EXERCISE TEXT:
----

Nanoshell Sensor Opens Door for New Methods to Examine Single Molecules

Scientists commonly use spectroscopy to discern detailed information about everything from distant galaxies to individual molecules.

Raman spectroscopy, in particular, allows scientists to observe the vibrational states of molecules and to identify specific molecules that may be of interest, such as environmental contaminants or chemical or biological toxins. The problem is that readings from single molecules are very weak. Although scientists can boost the Raman light emissions from a sample by a million times or more by placing the sample next to small particles of metal called colloids, they have never been able to precisely control the electromagnetic state of the colloids. This means that the results and interpretations of such studies vary widely.

New work with nanoshells by a Rice nanotechnology research group may solve that problem. Led by nanoshell inventor Naomi Halas, the Stanley C. Moore Professor of Electrical and Computer Engineering, the group has demonstrated the ability to precisely control the electromagnetic field around nanoshells, opening the door for chemical screening techniques that could allow doctors, life scientists, and chemists to routinely and accurately analyze samples as small as a single molecule.

The precision is possible because of the structure of nanoshells, which consist of a core of nonconducting material covered by a thin metallic shell. Because the researchers can control the thickness of the conducting shell, they can precisely tune the electric and optical properties of the nanoshells to dramatically enhance the Raman light emissions—up to a billion times in some cases.

“This result is extremely important because it is the first time that anyone has actually designed and engineered a nanosensor specifically for obtaining chemical information,” says Halas. “There are widespread applications for this technology in environmental science, chemistry, and biosensing, and it may have very important applications in the early detection of cancer.”

The research is described in Applied Physics Letters in a paper titled “Controlling the Surface Enhanced Raman Effect via the Nanoshell Geometry,” by J. B. Jackson, S. L. Westcott, L. R. Hirsch, J. L. West, and N. J. Halas. It is available online at http://ojps.aip.org/aplo/.

----

RAW DATA:
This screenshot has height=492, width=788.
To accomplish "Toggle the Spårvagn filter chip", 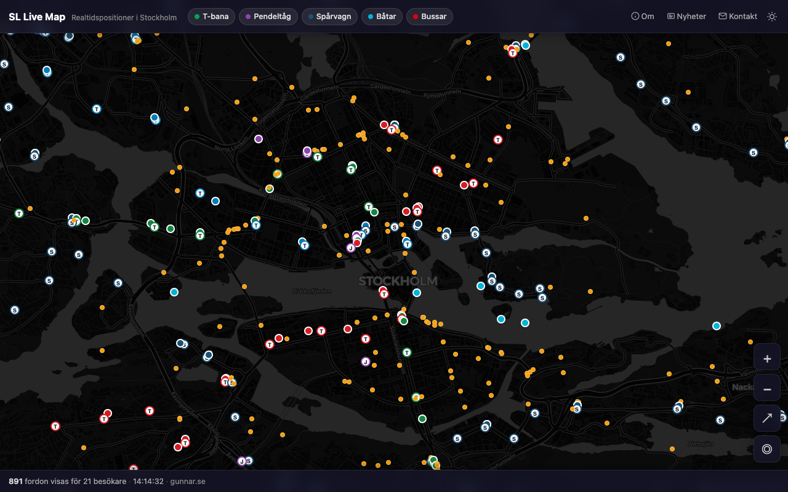I will pos(329,17).
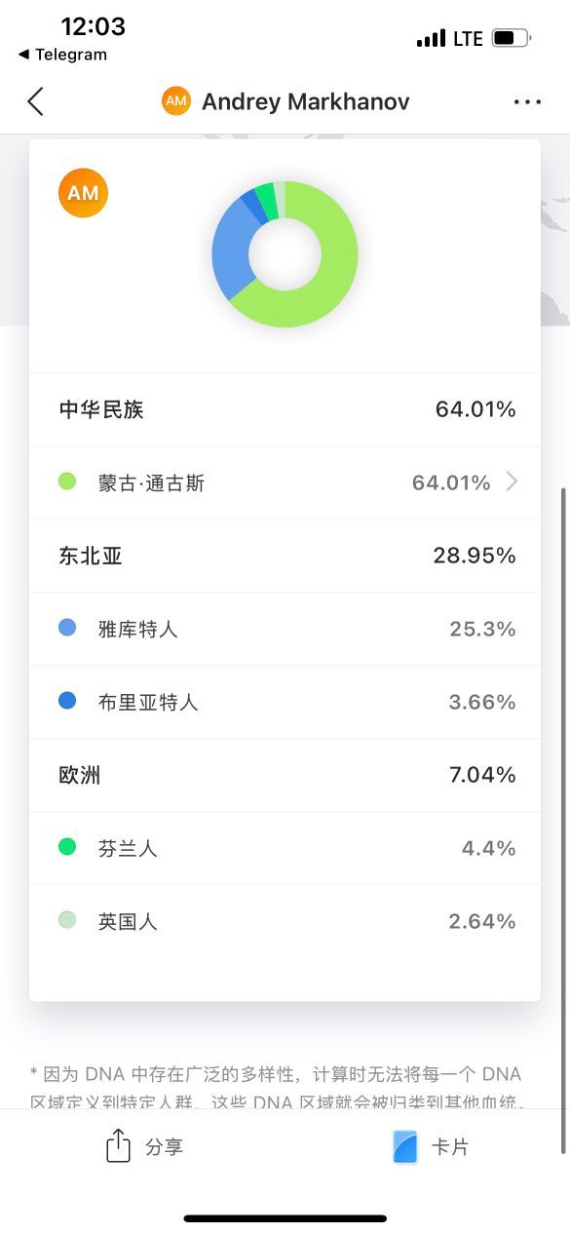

----

TASK REQUIREMENTS:
1) Give every author named for the paper in the nanoshell article.
2) In the nanoshell article, how much can nanoshells boost Raman light emissions in some cases?
3) Decide whether each statement agrees with the nanoshell article:
(a) Nanoshells have a metallic core under a nonconducting shell.
(b) Placing a sample next to colloids can boost its Raman light emissions by a million times or more.
(c) The research is described in Applied Physics Letters.

RESPONSES TO THE EXERCISE:
1) J. B. Jackson, S. L. Westcott, L. R. Hirsch, J. L. West, N. J. Halas

2) Up to a billion times.

3)
(a) No: "a core of nonconducting material covered by a thin metallic shell"
(b) Yes: "boost the Raman light emissions from a sample by a million times or more by placing the sample next to small particles of metal called colloids"
(c) Yes: "The research is described in Applied Physics Letters"